Não ter controle ou perspectiva do futuro é outro grande fator de impacto psicológico, como mostra a estudante de engenharia química da USP, Nayara de Souza (20). Cumprindo o isolamento social com a família em Atibaia, ela conta que uma pessoa ansiosa sempre tenta antecipar o futuro, e a série de eventos que vem castigando o Brasil e o mundo é causadora de uma grande sensação de impotência. “Isso reflete no meu humor e na minha maneira de me relacionar. Tem dias que não consigo focar nas coisas e depois fico preocupada com o tempo que perdi, sofrendo porque deveria ter passado estudando”; lamenta.
O ensino remoto
Apesar de sentir dificuldades, Nayara não pode deixar de cumprir com suas obrigações se quiser conquistar seu diploma. E esse é um problema que vem afligindo parte dos jovens e até mesmo das crianças. A estudante ainda explica “eu tenho muita dificuldade para aprender as matérias, mas conseguia ir levando. Só que agora todo esse cenário de caos acaba gerando uma angústia muito maior”.
A pedagoga Sílvia Rosana (38) destaca que os jovens ainda têm uma vantagem em relação aos menores no que diz respeito ao ensino à distância, que seria a capacidade da socialização independente. O indivíduo mais velho é capaz de realizar tarefas sozinho, enquanto a criança pequena geralmente depende de um adulto em todas as etapas do aprendizado.
Além de depender de um responsável, Sílvia ressaltou os malefícios da falta da “troca de iguais” no desenvolvimento das crianças pequenas.
“A criança é muito toque, interação, conversa. A realização de um ensino cem por cento remoto pode ter um impacto psicológico alto porque nem todas as famílias têm o hábito de dar voz ao aluno, de deixa-lo expor suas ideias”.
Sílvia Rosana, pedagoga.
E mesmo com as famílias fazendo o seu melhor, não está sendo um mar de rosas. Sônia Almeida (45) é professora e está conciliando ensinar seus alunos remotamente com seu filho de oito anos. “O fato de estar realizando as atividades em casa o torna dependente de mim, ele quer fazer apenas o básico”.
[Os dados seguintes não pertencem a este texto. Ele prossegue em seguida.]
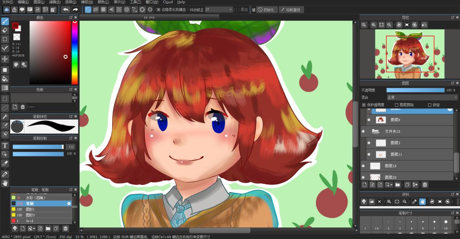Click the Undo arrow in top toolbar
This screenshot has height=239, width=460.
(65, 9)
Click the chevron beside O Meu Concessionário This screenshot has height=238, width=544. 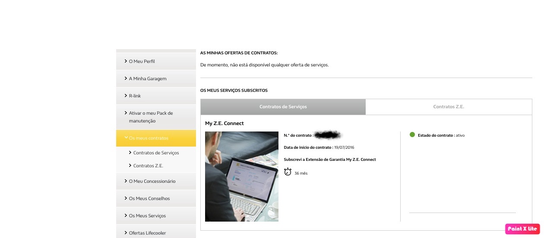(x=126, y=181)
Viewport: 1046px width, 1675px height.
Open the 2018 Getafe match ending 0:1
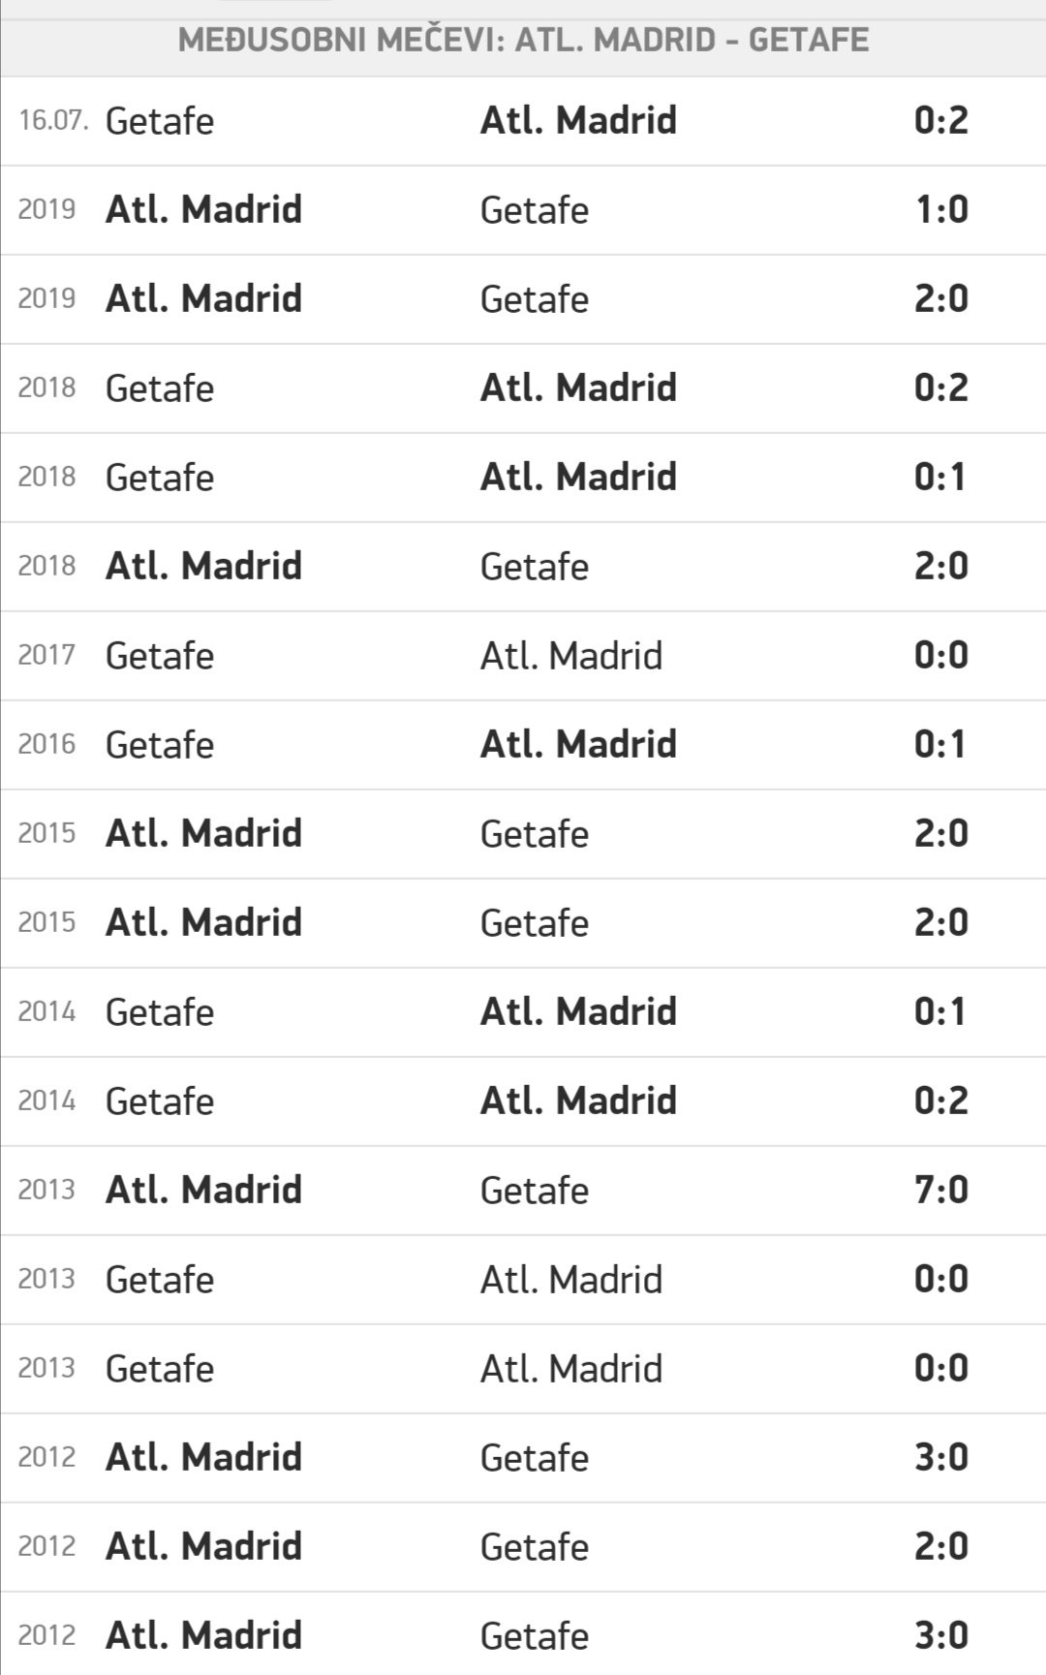(523, 478)
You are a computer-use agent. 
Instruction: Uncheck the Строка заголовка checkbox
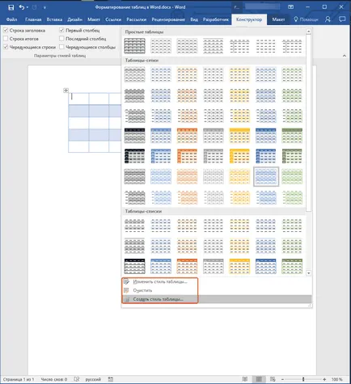6,30
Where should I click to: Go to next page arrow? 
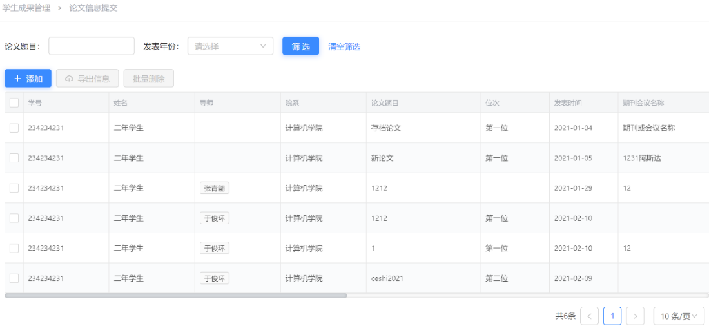pos(635,316)
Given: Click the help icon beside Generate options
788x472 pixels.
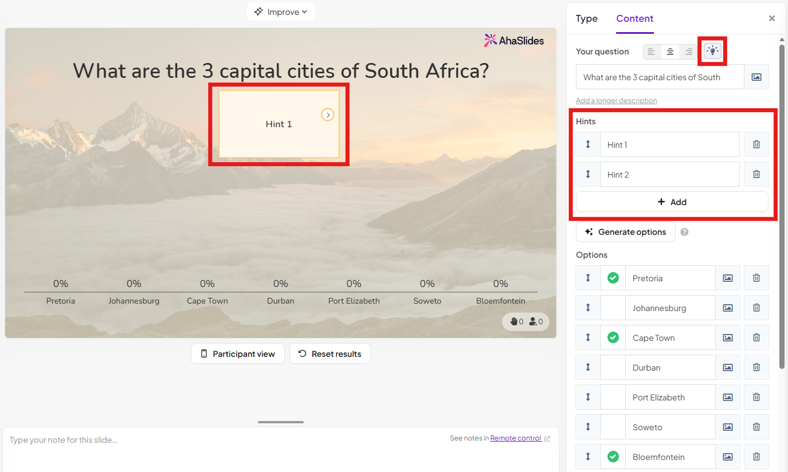Looking at the screenshot, I should [684, 232].
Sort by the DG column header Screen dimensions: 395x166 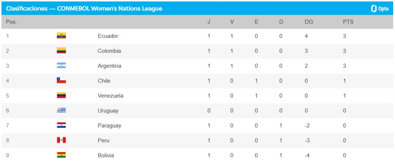(x=309, y=22)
Mas, diferente da maioria dos universitários, o estresse dessa mãe não parece ser com o tempo que o filho levará para recuperar a defasagem de conteúdo. “Se tiverem saúde, terão tempo para aprender”, enfatiza Sônia, que desde março evita expor os filhos de oito e quatorze anos à circulação do vírus.
A solução
Enquanto uma vacina não chega ao mercado, impedir que o vírus circule por meio do isolamento continua sendo a melhor alternativa de conter as infecções pelo coronavírus. No entanto, é necessário considerar a saúde mental e o bem-estar da população submetida a essa situação. Por isso, especialistas indicam maneiras para amenizar a sensação de desespero e encarceramento e os possíveis efeitos psicológicos decorrentes.
A psicóloga Daniele sugere que diferentes medidas devem ser tomadas em diferentes idades. Para crianças, o primeiro passo é transmitir calma e segurança, pois no momento o que elas mais precisam é de estabilidade. Já para os jovens, o recomendado é que busquem satisfação em situações em seu cotidiano, como atividades físicas ou novos hobbies. E também tentar manter o controle emocional. “Isso é importante para que não gerem mais ansiedades e desenvolvam algum tipo de patologia ou pensamentos destrutivos” avisa.
A Organização Mundial de Saúde (OMS), recomenda também como alívio do estresse generalizado a busca de informações fidedignas sobre a pandemia e a manutenção de rotinas e tarefas regulares.